Suppose instead that we had handled the case of a procedure call with
a linkage of return and a target of val as shown above for
a non-val target. This would destroy tail recursion. Our
system would still give the same value for any expression. But each
time we called a procedure, we would save continue and return
after the call to undo the (useless) save.

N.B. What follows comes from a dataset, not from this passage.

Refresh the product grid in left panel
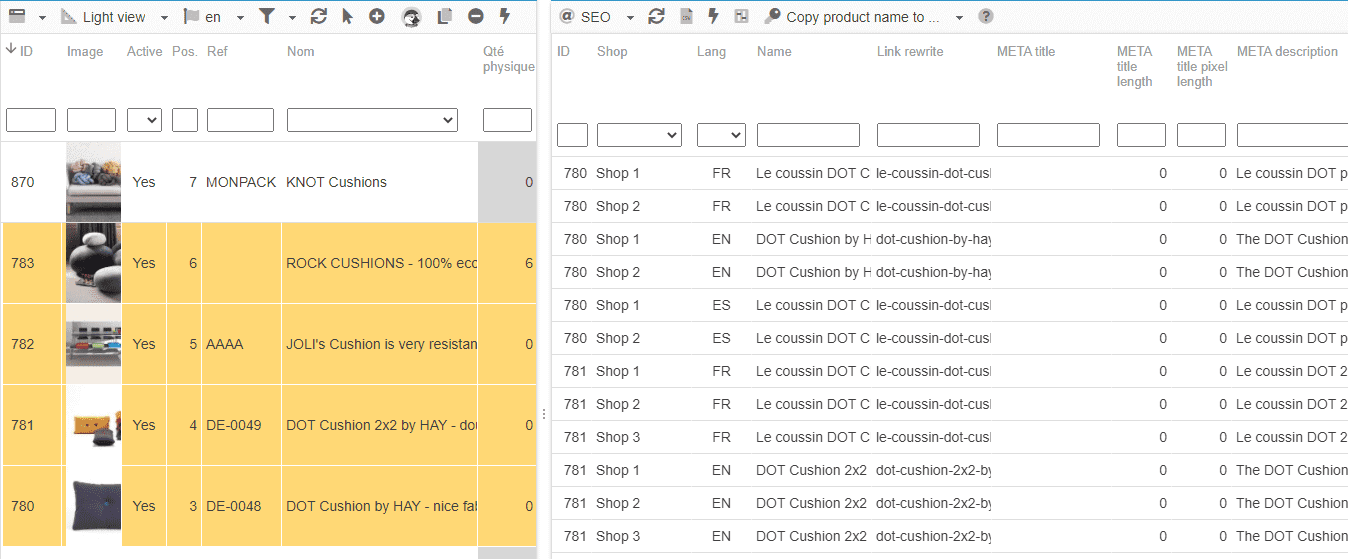This screenshot has height=559, width=1348. tap(318, 16)
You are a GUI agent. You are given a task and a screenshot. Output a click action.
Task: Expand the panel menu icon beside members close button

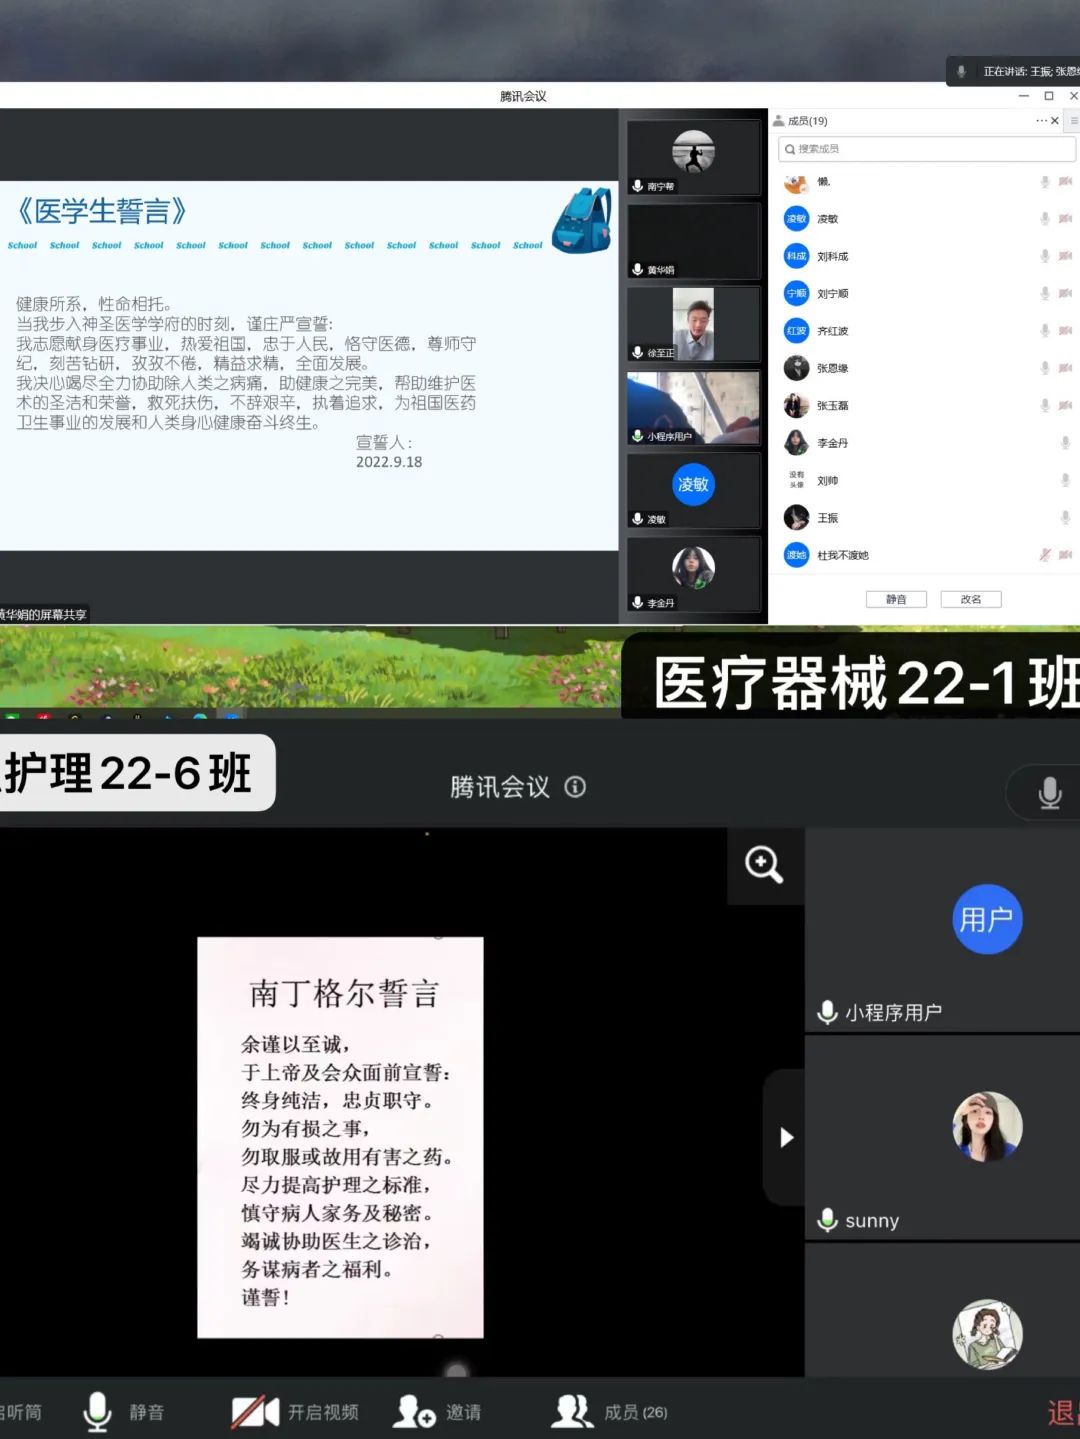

These extra saves would
accumulate during a nest of procedure calls.
Compile-proc-appl generates the above procedure-application code by
considering four cases, depending on whether the target for the call
is val and whether the linkage is return.
Observe that the instruction sequences are
declared to modify all the registers, since executing the procedure
body can change the registers in arbitrary ways.

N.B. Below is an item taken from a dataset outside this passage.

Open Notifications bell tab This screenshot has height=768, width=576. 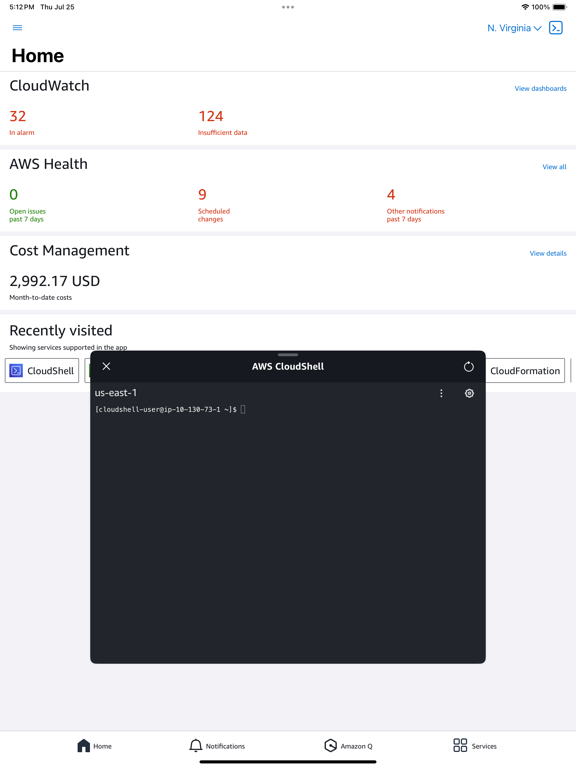217,746
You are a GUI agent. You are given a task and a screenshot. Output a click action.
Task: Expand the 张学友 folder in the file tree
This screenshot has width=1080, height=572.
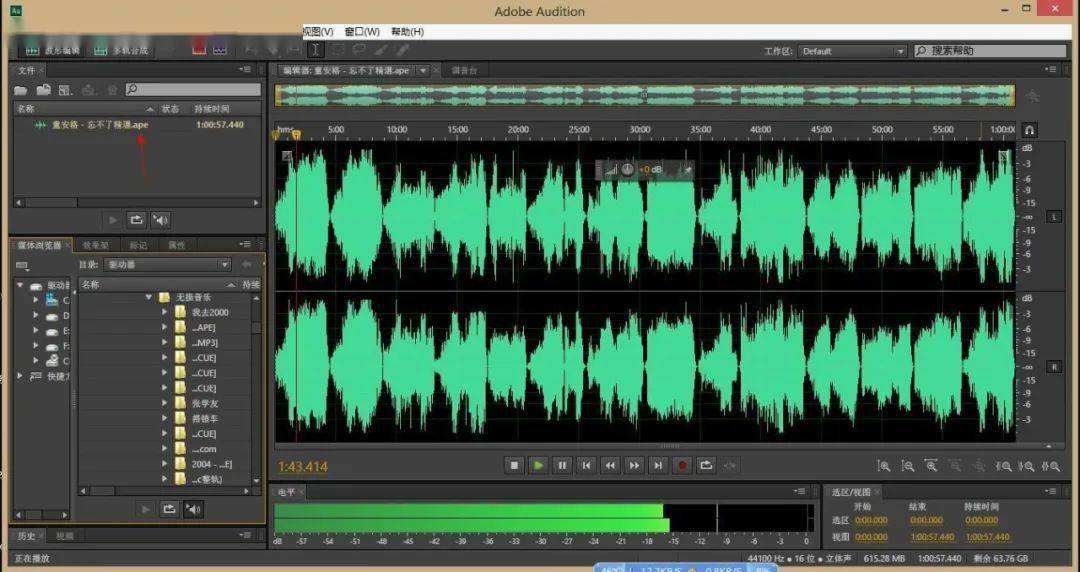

Also note that the code sequence for the case with target val
and linkage return is declared to need continue: Even
though continue is not explicitly used in the two-instruction
sequence, we must be sure that continue will have the correct
value when we enter the compiled procedure.
(define (compile-proc-appl target linkage)
(cond ((and (eq? target 'val) (not (eq? linkage 'return)))
(make-instruction-sequence '(proc) all-regs
`((assign continue (label ,linkage))
(assign val (op compiled-procedure-entry)
(reg proc))
(goto (reg val)))))
((and (not (eq? target 'val))
(not (eq? linkage 'return)))
(let ((proc-return (make-label 'proc-return)))
(make-instruction-sequence '(proc) all-regs
`((assign continue (label ,proc-return))
(assign val (op compiled-procedure-entry)
(reg proc))
(goto (reg val))
,proc-return
(assign ,target (reg val))
(goto (label ,linkage))))))
((and (eq? target 'val) (eq? linkage 'return))
(make-instruction-sequence '(proc continue) all-regs
'((assign val (op compiled-procedure-entry)
(reg proc))
(goto (reg val)))))
((and (not (eq? target 'val)) (eq? linkage 'return))
(error "return linkage, target not val - COMPILE"
target))))